**SET TASK A**
Give the records below as a two-column CSV with the columns "instruction" and "response", one row per record, running from the line with "Where should I" through the end of the records. Put each field in quotation marks, turn line breaks into spaces, and leave out the pictures.

START EXTRACTED TEXT

Public Interest and Accountability Committee
- Abbreviation: PIAC
- Formation: 15 September 2011
- Type: Statutory Committee
- Legal status: Active
- Purpose: Monitoring and evaluation of petroleum revenue management
- Headquarters: Accra, Ghana
- Location: Ghana;
- Region served: Ghana
- Official language: English
- Chairman: Constantine K.M. Kudzedzi
- Main organ: PIAC Secretariat
- Website: piacghana.org

= Public Interest and Accountability Committee =

Statutory committee monitoring Ghana's petroleum revenue

The Public Interest and Accountability Committee (PIAC) is an independent statutory committee established by the Petroleum Revenue Management Act, 2011 (Act 815) in Ghana. Its primary mandate is to oversee the management and use of the country's petroleum revenues to ensure transparency and accountability for the benefit of the citizens of Ghana.

== History ==
PIAC was established in 2011 following the passage of the Petroleum Revenue Management Act (Act 815). The committee was created as part of Ghana's framework for managing petroleum revenues following the discovery of oil in commercial quantities in 2007.

== Mandate and Functions ==
PIAC's mandate, as derived from the Petroleum Revenue Management Act, centers on three core objectives:
1. Monitoring and Evaluation: To monitor and evaluate compliance with the Act by the government and relevant institutions in the management and use of petroleum revenues and investments.
2. Public Platform: To provide a space and platform for the public to debate the management and use of revenues, ensuring they align with national development priorities.
3. Independent Assessment: To provide independent assessments on the management and use of petroleum revenues to assist Parliament and the Executive in their oversight functions.

END EXTRACTED TEXT
START RAW RECORDS

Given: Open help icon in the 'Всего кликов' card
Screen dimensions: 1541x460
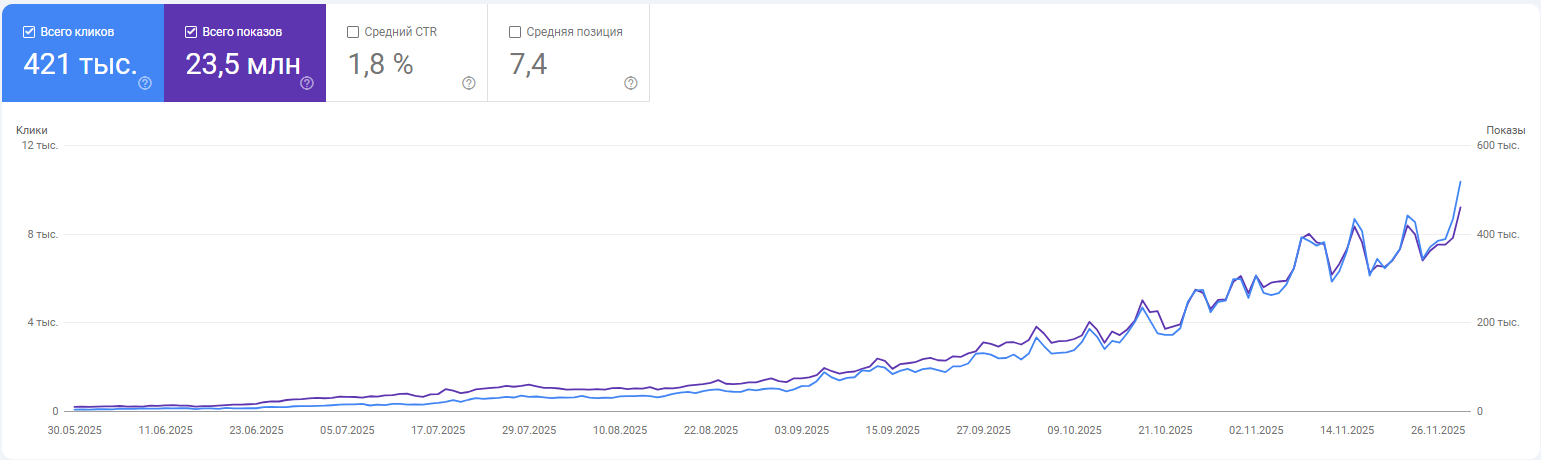Looking at the screenshot, I should coord(145,83).
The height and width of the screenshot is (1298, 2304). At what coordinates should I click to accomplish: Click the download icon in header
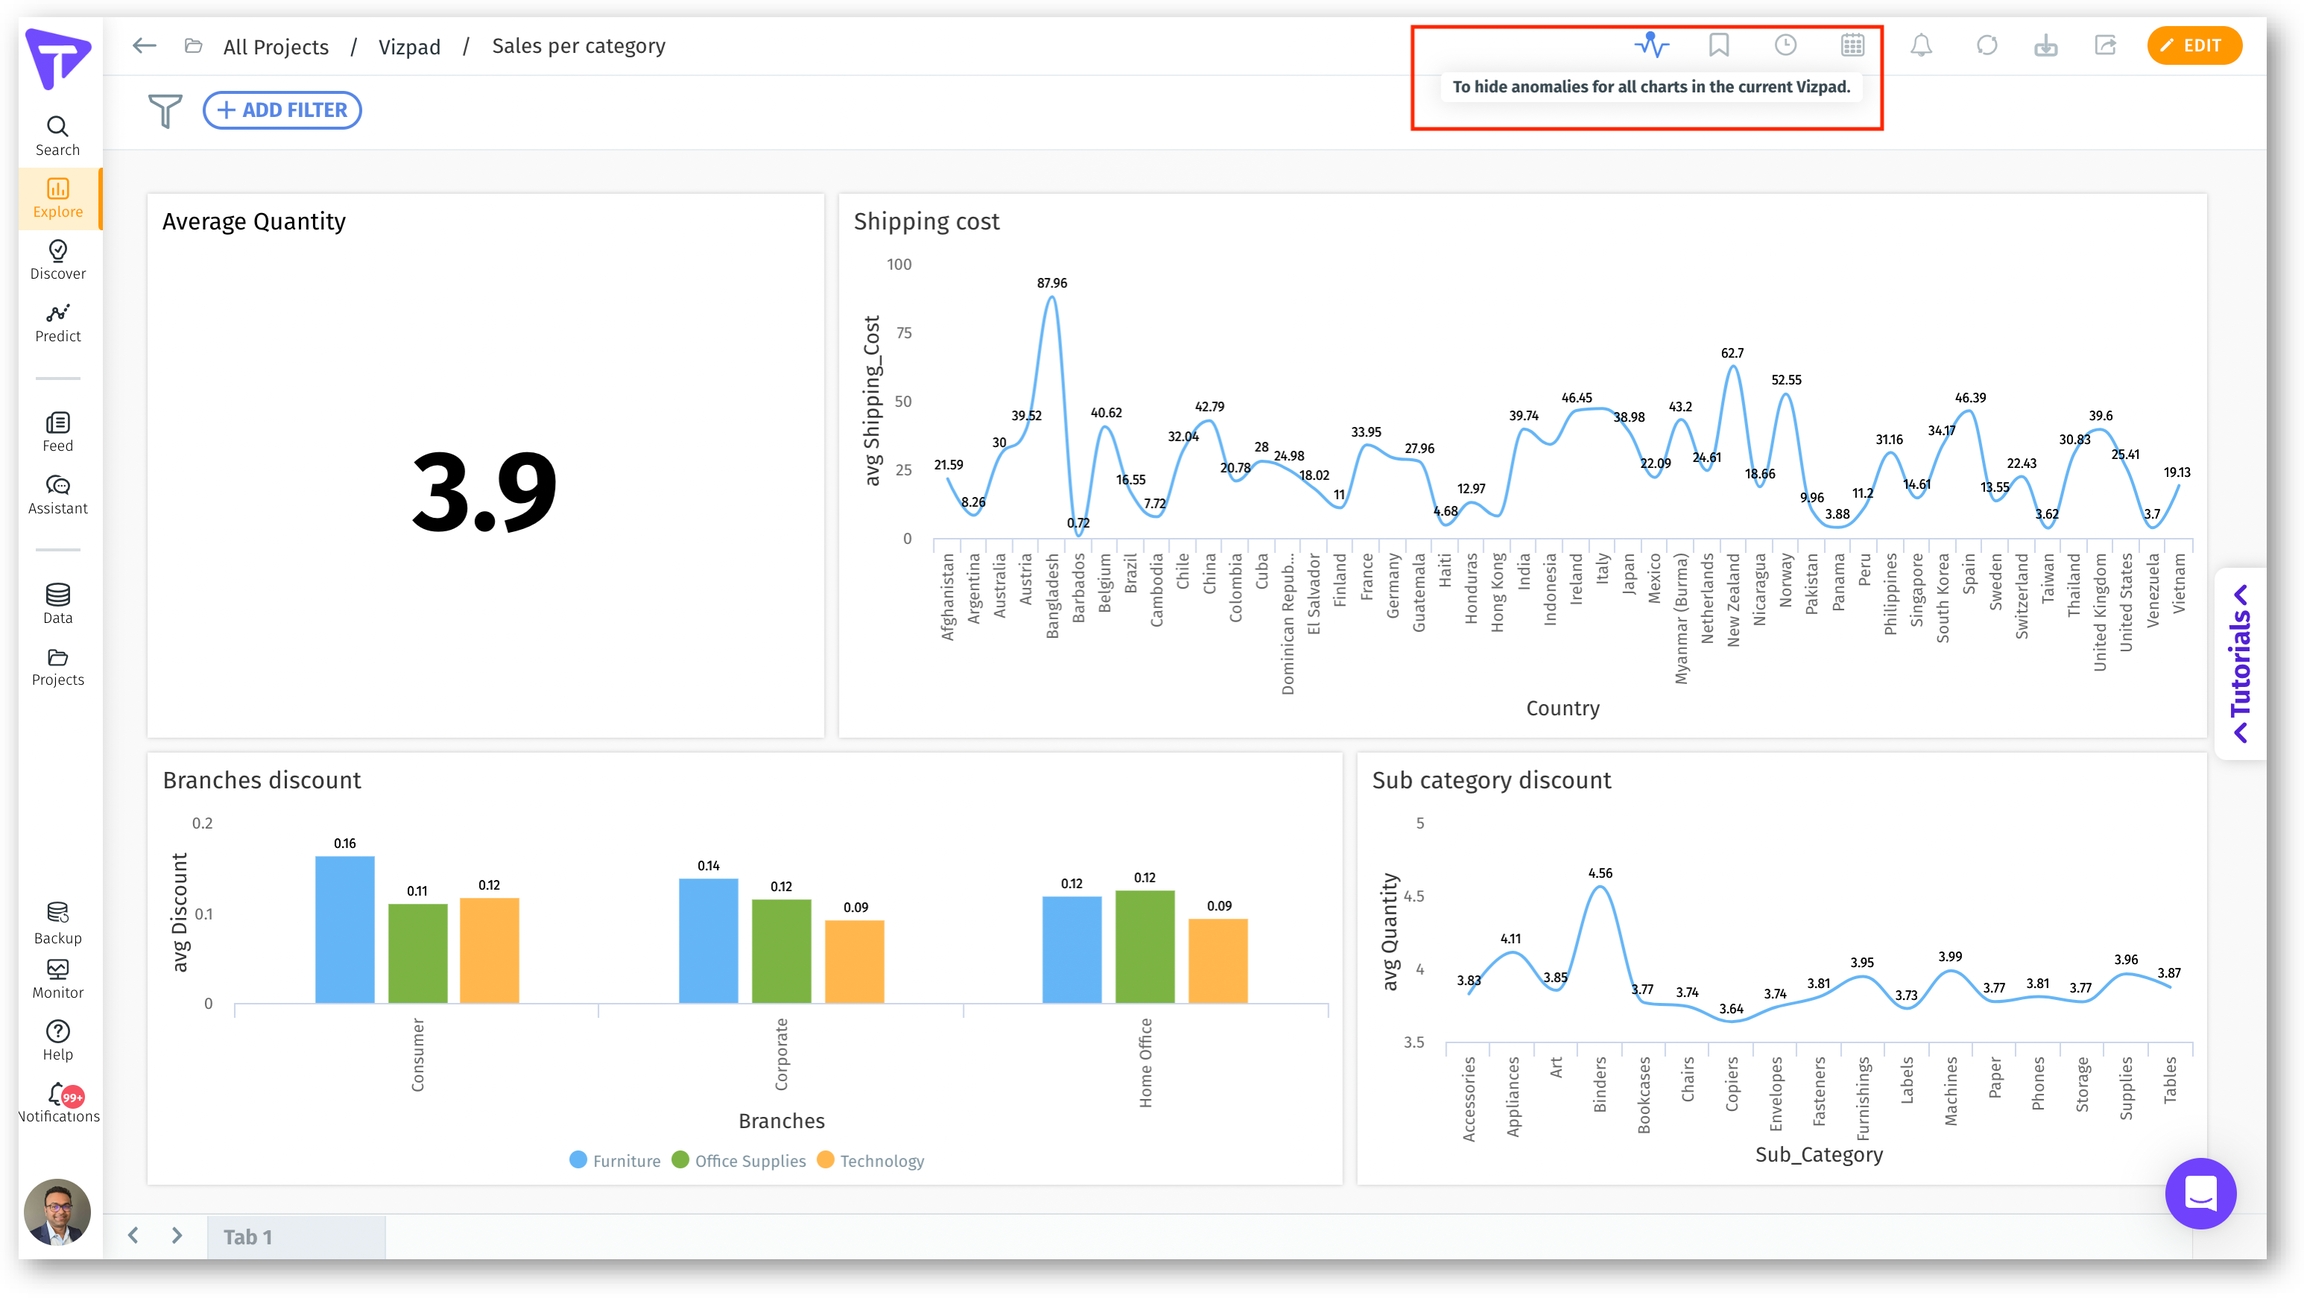point(2045,45)
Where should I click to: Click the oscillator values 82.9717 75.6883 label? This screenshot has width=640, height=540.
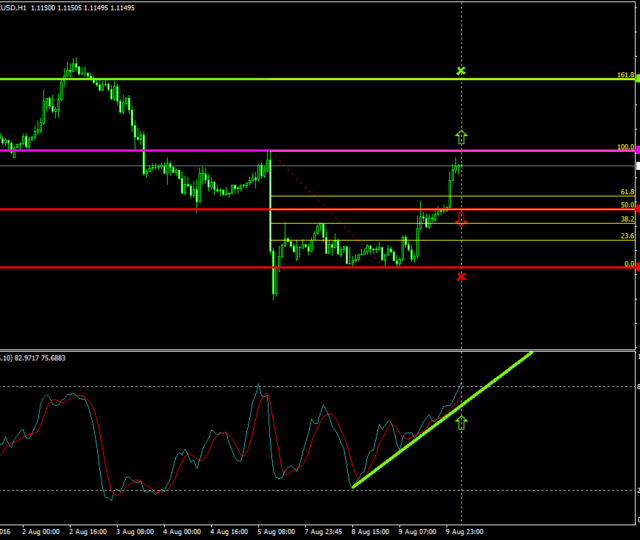pos(40,357)
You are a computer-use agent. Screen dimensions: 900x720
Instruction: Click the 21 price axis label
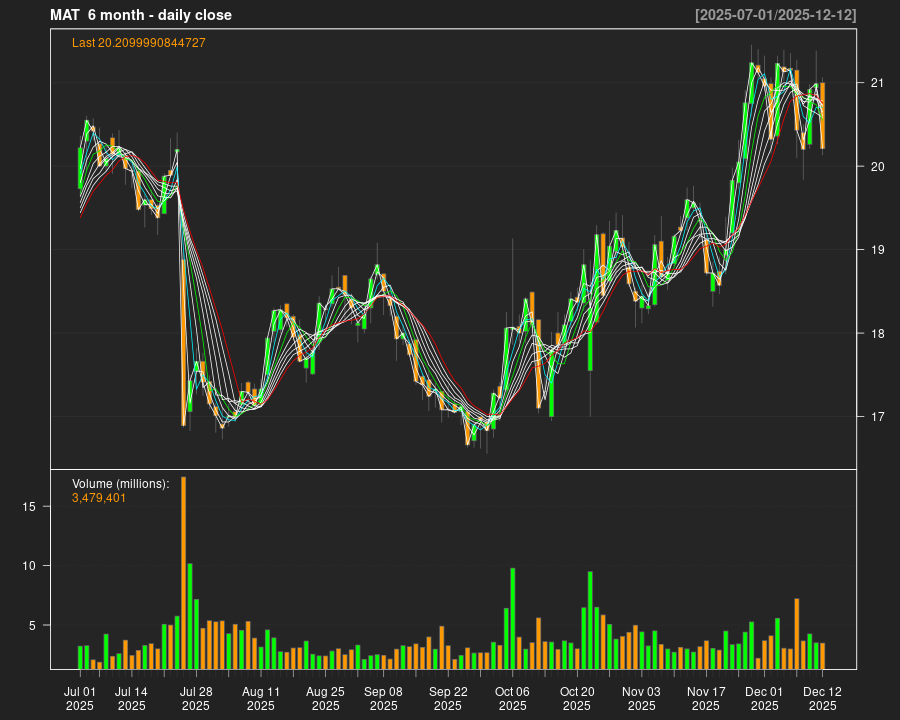[x=876, y=83]
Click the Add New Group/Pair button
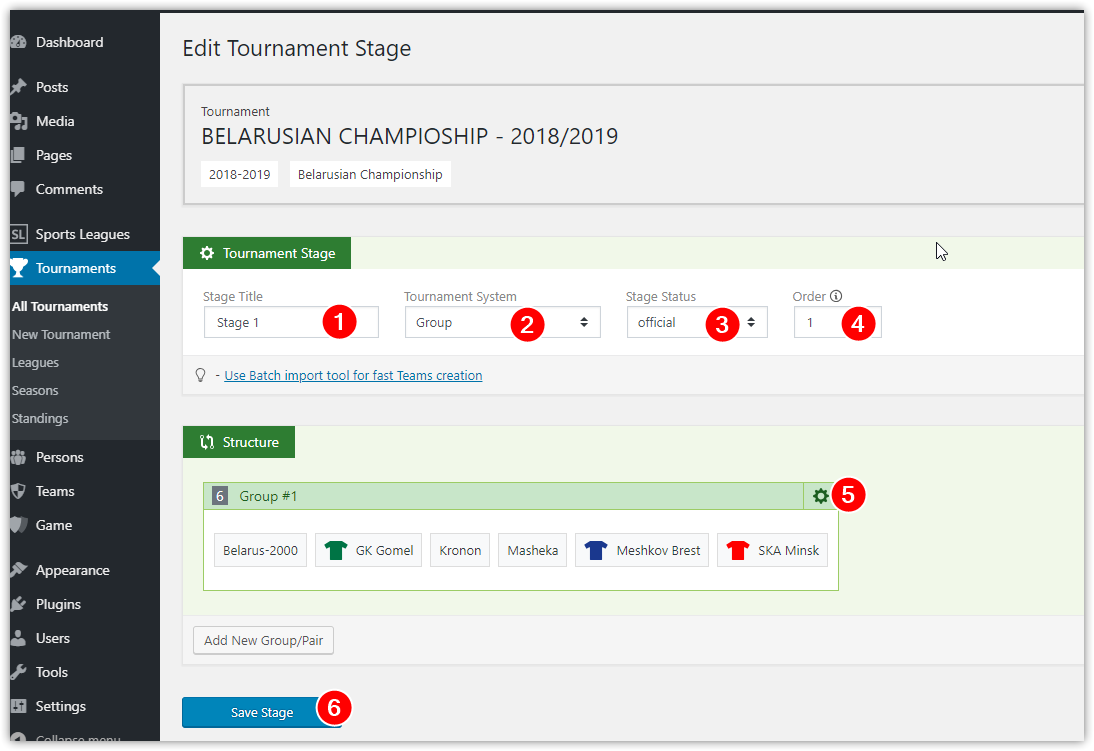Screen dimensions: 1094x751 [x=263, y=641]
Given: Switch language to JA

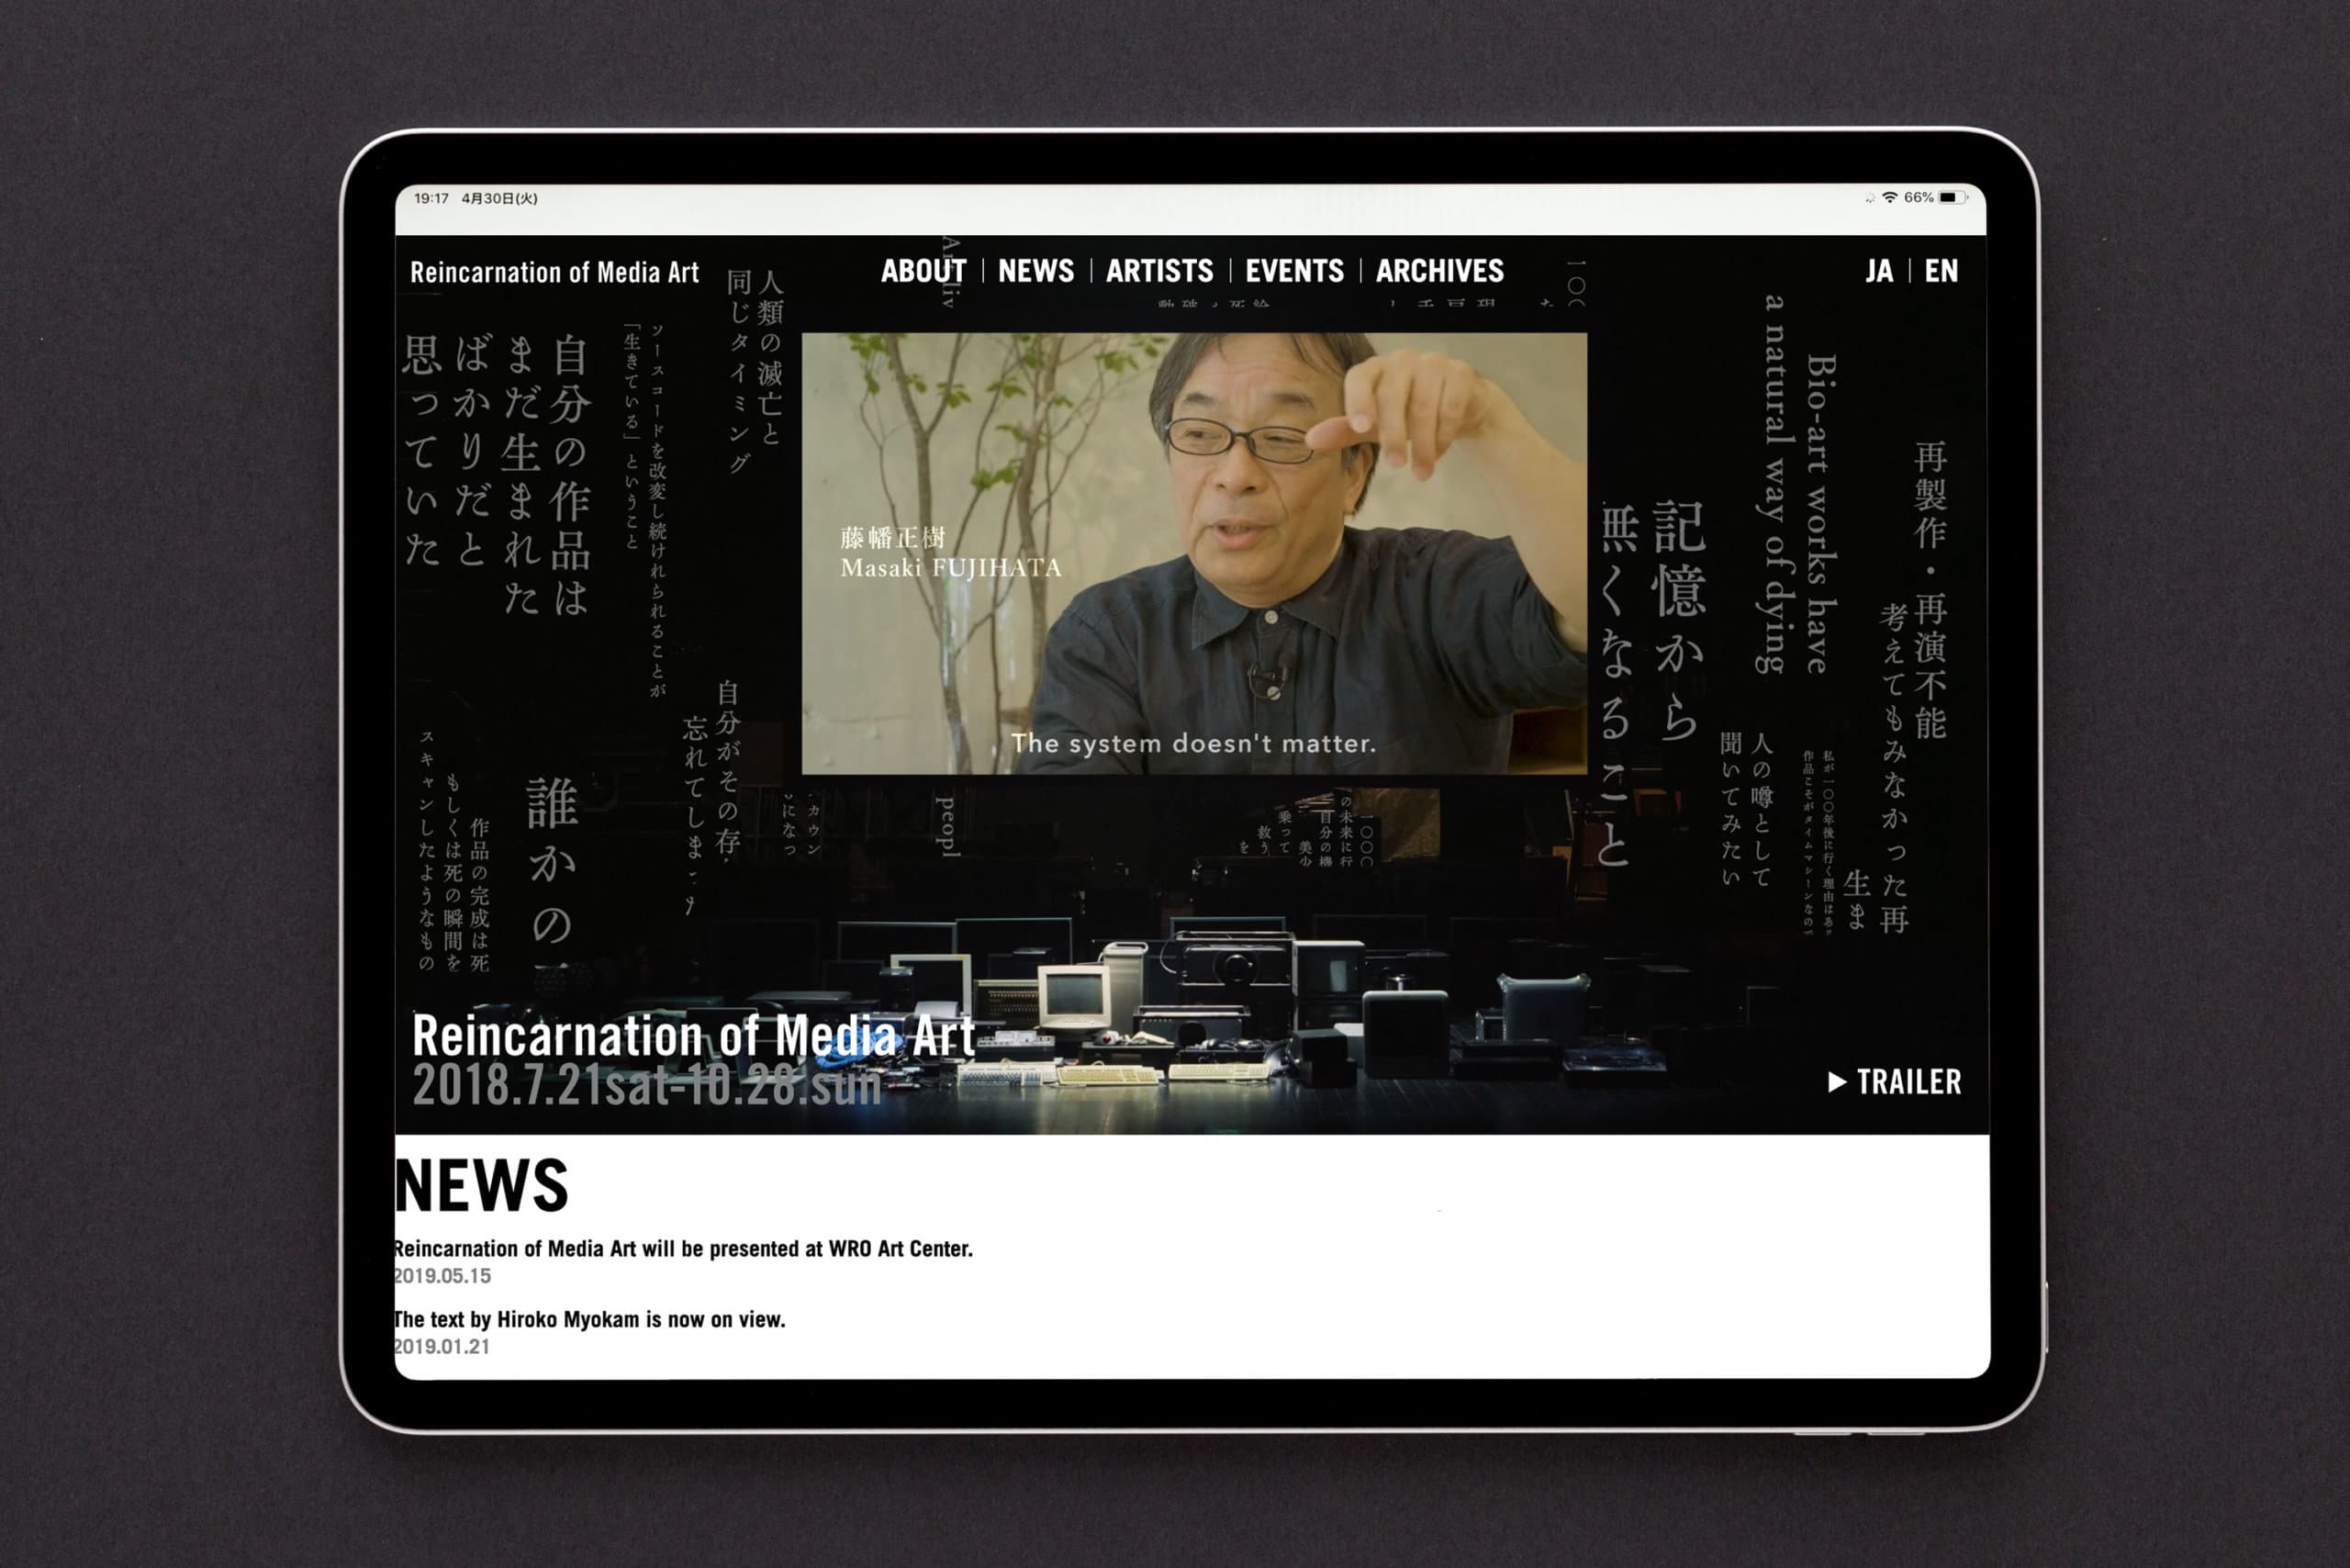Looking at the screenshot, I should pyautogui.click(x=1878, y=271).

END RAW RECORDS

**SET TASK B**
Write out the passage of the article on the Public Interest and Accountability Committee from "Statutory committee monitoring" to "citizens of Ghana." word for word.

**EXPECTED OUTPUT A**
instruction,response
"Where should I click to: Click the oscillator values 82.9717 75.6883 label? This screenshot has width=640, height=540.","pos(40,357)"
"You are a computer-use agent. Screen dimensions: 900x720 Instruction: Click the 21 price axis label","[x=876, y=83]"
"Click the Add New Group/Pair button","Screen dimensions: 1094x751 [x=263, y=641]"
"Given: Switch language to JA","Looking at the screenshot, I should pyautogui.click(x=1878, y=271)."

**EXPECTED OUTPUT B**
Statutory committee monitoring Ghana's petroleum revenue

The Public Interest and Accountability Committee (PIAC) is an independent statutory committee established by the Petroleum Revenue Management Act, 2011 (Act 815) in Ghana. Its primary mandate is to oversee the management and use of the country's petroleum revenues to ensure transparency and accountability for the benefit of the citizens of Ghana.